Transcription factor YY1 binds sINR but is dispensable for sINR function. (A) EMSA using HeLa cell nuclear extract and a fluorescently labeled double stranded oligonucleotide containing DHX9 sINR. Lane 1 is the probe and lane 2 is the probe incubated with the nuclear extract. Competitor DNAs were added to the reactions in lanes 3–8 as indicated on the top. The specific protein–DNA complex and the free probes are indicated by arrows. The sequences of oligos used for binding and competition are shown in the left panel. (B) EMSA as in (A) with anti-YY1 and anti-TBP antibodies added to the reactions as indicated. (C) HeLa cells were transfected with YY1, YY2 or both (YY1 + YY2) siRNA expression plasmids or with the parental plasmid (control) along with 100 ng of puro-GFP. Twenty-four hours later puromycin was added for selection and after an additional 48 h the cells were harvested and subjected to RNA and protein extract preparation. YY1 depletion was monitored by western blot using YY1 and tubulin antibodies (left panel). YY2 depletion was monitored by real time PCR analysis using specific primers for the YY2 gene (right panel) and normalized to GAPDH mRNA. (D) DHX9, c-myc and GAPDH mRNA levels were quantified by real time PCR analysis using specific primers.
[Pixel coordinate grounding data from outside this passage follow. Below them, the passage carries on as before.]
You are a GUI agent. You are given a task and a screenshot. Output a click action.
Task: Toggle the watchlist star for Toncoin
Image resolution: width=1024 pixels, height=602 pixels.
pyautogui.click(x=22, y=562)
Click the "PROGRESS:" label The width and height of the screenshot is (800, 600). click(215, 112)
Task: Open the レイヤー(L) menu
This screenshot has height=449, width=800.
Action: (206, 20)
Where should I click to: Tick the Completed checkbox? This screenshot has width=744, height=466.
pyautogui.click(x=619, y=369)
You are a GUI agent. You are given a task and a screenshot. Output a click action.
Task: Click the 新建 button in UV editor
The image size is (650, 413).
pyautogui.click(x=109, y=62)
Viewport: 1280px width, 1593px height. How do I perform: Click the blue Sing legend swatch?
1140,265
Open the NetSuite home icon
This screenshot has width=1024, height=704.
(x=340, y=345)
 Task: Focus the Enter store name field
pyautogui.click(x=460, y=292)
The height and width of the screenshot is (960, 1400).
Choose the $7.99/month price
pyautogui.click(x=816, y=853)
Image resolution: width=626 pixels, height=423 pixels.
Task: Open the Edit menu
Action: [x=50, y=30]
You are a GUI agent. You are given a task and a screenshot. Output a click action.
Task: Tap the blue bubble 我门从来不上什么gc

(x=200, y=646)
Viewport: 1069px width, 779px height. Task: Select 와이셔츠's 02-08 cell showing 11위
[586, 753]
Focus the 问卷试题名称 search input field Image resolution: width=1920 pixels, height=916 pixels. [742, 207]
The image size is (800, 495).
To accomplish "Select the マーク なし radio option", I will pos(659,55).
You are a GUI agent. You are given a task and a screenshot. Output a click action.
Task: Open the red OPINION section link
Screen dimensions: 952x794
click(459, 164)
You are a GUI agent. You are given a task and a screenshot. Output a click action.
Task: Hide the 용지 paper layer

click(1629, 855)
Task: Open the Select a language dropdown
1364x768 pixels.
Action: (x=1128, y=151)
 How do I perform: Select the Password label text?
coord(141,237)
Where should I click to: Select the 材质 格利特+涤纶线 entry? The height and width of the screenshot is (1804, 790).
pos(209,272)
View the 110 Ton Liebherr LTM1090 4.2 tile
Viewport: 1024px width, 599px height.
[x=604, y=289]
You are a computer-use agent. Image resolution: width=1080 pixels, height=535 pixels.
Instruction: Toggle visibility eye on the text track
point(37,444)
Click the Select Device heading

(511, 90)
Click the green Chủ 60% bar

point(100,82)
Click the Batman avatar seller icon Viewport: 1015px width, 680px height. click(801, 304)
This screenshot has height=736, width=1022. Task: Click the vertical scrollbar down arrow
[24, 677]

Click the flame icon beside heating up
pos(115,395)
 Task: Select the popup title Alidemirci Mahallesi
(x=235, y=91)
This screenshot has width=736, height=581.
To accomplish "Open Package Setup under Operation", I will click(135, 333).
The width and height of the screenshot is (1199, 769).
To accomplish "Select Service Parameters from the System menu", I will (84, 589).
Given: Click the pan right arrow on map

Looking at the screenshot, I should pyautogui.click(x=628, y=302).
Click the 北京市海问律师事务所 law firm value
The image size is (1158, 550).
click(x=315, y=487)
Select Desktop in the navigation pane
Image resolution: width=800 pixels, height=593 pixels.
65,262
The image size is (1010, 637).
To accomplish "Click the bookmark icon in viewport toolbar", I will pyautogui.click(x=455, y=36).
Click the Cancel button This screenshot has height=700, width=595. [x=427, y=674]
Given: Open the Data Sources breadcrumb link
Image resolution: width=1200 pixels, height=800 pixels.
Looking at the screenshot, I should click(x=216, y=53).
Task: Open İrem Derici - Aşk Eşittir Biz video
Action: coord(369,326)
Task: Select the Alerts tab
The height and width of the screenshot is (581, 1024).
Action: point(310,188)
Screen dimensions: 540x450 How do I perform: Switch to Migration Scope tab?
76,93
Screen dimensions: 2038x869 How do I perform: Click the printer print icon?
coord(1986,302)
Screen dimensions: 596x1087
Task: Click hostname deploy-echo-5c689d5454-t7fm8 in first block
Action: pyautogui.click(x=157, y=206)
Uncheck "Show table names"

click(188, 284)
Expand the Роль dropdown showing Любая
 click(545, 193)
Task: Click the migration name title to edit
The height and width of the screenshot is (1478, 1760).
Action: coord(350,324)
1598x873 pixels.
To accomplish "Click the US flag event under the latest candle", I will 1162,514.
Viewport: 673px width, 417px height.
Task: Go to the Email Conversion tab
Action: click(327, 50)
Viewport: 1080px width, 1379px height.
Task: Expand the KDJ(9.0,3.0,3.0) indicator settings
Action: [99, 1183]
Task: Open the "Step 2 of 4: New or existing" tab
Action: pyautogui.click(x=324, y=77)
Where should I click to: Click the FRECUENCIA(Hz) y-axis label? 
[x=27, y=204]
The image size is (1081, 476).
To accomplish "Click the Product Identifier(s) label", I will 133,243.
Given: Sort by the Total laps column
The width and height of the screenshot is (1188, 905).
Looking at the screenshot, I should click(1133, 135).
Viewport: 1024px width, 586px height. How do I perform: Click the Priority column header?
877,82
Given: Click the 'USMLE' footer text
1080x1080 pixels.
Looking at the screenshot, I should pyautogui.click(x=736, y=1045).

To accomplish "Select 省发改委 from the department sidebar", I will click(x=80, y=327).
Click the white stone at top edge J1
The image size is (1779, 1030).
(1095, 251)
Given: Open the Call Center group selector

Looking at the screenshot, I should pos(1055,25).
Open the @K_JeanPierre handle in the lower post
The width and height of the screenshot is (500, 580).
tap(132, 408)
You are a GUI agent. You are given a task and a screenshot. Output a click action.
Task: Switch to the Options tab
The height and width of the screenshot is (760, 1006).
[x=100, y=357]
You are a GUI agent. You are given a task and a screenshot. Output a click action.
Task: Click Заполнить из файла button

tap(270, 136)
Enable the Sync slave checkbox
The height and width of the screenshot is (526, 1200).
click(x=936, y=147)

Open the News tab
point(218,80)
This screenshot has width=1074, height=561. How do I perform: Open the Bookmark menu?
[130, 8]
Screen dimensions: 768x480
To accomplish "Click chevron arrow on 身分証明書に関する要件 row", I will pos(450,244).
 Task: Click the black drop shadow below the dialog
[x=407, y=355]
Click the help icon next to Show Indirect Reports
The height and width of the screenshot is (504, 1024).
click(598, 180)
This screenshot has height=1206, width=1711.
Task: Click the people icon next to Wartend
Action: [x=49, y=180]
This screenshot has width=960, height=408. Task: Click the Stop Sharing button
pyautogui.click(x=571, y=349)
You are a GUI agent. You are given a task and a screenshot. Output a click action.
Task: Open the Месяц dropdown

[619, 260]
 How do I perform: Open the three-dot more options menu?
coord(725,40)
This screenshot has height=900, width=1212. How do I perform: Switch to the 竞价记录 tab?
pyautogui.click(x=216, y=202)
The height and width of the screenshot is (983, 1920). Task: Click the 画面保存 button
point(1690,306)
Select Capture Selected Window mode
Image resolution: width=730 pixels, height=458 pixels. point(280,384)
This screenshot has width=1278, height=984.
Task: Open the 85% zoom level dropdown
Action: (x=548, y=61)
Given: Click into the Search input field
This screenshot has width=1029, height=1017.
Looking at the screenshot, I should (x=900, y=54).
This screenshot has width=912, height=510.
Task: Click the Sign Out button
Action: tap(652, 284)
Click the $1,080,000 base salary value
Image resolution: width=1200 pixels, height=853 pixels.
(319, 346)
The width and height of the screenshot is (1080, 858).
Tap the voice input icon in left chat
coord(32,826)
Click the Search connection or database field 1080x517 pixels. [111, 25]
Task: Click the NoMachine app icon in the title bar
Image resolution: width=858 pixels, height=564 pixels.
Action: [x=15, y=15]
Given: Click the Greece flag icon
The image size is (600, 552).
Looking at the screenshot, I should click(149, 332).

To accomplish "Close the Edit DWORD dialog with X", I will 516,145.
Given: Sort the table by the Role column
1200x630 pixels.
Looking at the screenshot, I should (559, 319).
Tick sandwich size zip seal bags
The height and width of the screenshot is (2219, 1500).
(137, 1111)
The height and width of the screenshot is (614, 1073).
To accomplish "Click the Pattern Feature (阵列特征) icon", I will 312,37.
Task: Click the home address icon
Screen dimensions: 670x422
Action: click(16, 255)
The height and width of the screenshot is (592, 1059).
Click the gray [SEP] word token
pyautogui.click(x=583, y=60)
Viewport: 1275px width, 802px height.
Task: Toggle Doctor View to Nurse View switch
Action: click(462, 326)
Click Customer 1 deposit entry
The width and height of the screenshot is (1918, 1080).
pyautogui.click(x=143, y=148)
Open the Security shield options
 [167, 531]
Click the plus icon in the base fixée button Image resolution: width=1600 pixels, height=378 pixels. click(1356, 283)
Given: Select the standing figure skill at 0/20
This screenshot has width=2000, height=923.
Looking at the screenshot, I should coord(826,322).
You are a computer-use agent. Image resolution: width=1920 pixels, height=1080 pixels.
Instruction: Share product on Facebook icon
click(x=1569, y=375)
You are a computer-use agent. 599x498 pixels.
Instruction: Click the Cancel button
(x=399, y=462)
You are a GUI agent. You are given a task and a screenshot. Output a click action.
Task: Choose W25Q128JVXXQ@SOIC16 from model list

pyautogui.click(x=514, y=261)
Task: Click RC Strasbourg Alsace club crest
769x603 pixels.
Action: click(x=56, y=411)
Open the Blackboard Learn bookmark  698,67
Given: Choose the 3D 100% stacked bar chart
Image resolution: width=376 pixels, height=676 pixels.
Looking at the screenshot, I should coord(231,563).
DHX9 and c-myc levels were normalized to GAPDH and the mean ± SD of their relative levels from four independent transfection experiments are presented. (E) 293T cells were transfected with YY1 siRNA expression plasmid (siYY1) or with parental plasmid (control). Forty-eight hours later the cells were transfected again with either the YY1 siRNA expression plasmid or the control together with DHX9-luciferase reporter plasmid. Twenty hours later the cells were harvested and subjected to RNA and protein extract preparations. Luciferase mRNA level was quantified by real time PCR and the graph shows the mean ± SD of three independent transfection experiments. Normalization of transfection efficiency was done by measuring the mRNA level of the neomycin resistant gene under the SV40 early promoter that was co-transfected to the cells.

Figure 9.

Dependency of the DHX9 promoter on TAF1. Hamster ts13 temperature sensitive cells were co-transfected with the indicated reporter plasmids. The cells were incubated at the permissive temperature (32°C) for 6 h, washed and then separated into two groups. One was grown at 32°C and the second at the nonpermissive temperature (39.5°C) for an additional 48 h, after which the cells were harvested and luciferase activity was measured. RSV promoter-driven renilla reporter luciferase plasmids served to normalize transfection efficiency. Results are the mean of three independent experiments, each with independent duplicates. The asterisk denotes that the difference of the DHX9 promoter activity at the different temperatures is significant, P < 0.01.